CM Advisory: EU makes Landmark Data Privacy and Protection Ruling – U.S. Privacy Shield Invalidated by European Court of Justice; EU SCC Affected, Too

CM Privacy, Data and CyberSecurity Group

Linda V. Priebe, J.D., CIPP/E from our Privacy, Data and CyberSecurity team at Culhane Meadows PLLC provides a critical update on the landmark ruling by the European Union (EU) on July 16th, 2020, which invalidated the EU-U.S. Privacy Shield and has affected the EU SCC as well.

Stay tuned for news of further EU-U.S. Privacy Shield and other EU and U.S. data privacy/protection developments from Culhane Meadows. For guidance on specific issues related to your EU-U.S. transfers in light of the EU’s ruling to invalidate the EU-U.S. Privacy Shield, Culhane Meadows is ready to help ensure that you are legally compliant with all of your Privacy, Data and CyberSecurity needs. For more information, please contact Linda Priebe at lpriebe@cm.law.

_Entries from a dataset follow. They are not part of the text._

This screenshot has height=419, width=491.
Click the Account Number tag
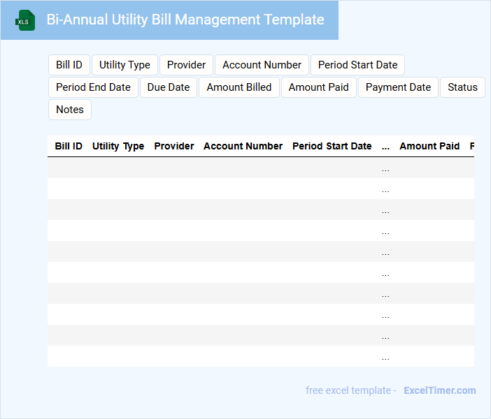[x=262, y=65]
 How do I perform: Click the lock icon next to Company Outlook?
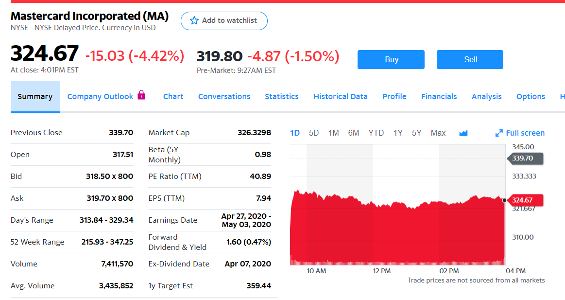[141, 95]
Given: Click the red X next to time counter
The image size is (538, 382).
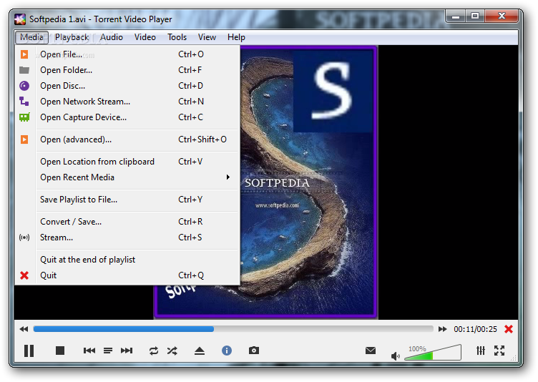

Many professionals involved in international data privacy compliance woke up on July 16th to important news. In the Schrems II case the European Court of Justice (ECJ) invalidated the EU-U.S. Privacy Shield making it no longer an adequate compliance mechanism for permissible transfers of EU personal data, including employee data, to (or access from) the U.S. The decision eliminates one of the most common legal mechanisms used by companies in the U.S. to receive and access EU personal data and requires prompt action by companies.

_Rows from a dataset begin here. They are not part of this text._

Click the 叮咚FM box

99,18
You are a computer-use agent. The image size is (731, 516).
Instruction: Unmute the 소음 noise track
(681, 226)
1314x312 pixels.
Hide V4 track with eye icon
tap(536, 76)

The EU-U.S. Privacy Shield is an EU data protection compliance mechanism negotiated between the EU Commission and the U.S. Department of Commerce (DoC) to facilitate personal data flows from the EU to the U.S.  The EU-U.S. negotiations created a program administered by the U.S. DoC where participating U.S. companies could earn certification from the DoC allowing them to transfer EU personal data to (and access EU personal data from) the U.S. The EU-US Privacy Shield (and before that the U.S.-EU Safe Harbor) were needed is because under the EU General Data Protection Regulation (GDPR) (and pre-existing European law), requires an approved legal basis to transfer personal data regarding persons located in the EU and/or European Economic Area (EEA) to, or to access EU/EEA personal data from, the U.S. Previously the European Commission had determined that U.S. privacy laws do not adequately protect the privacy of persons in the EU/EEA especially from surveillance by U.S. national security authorities.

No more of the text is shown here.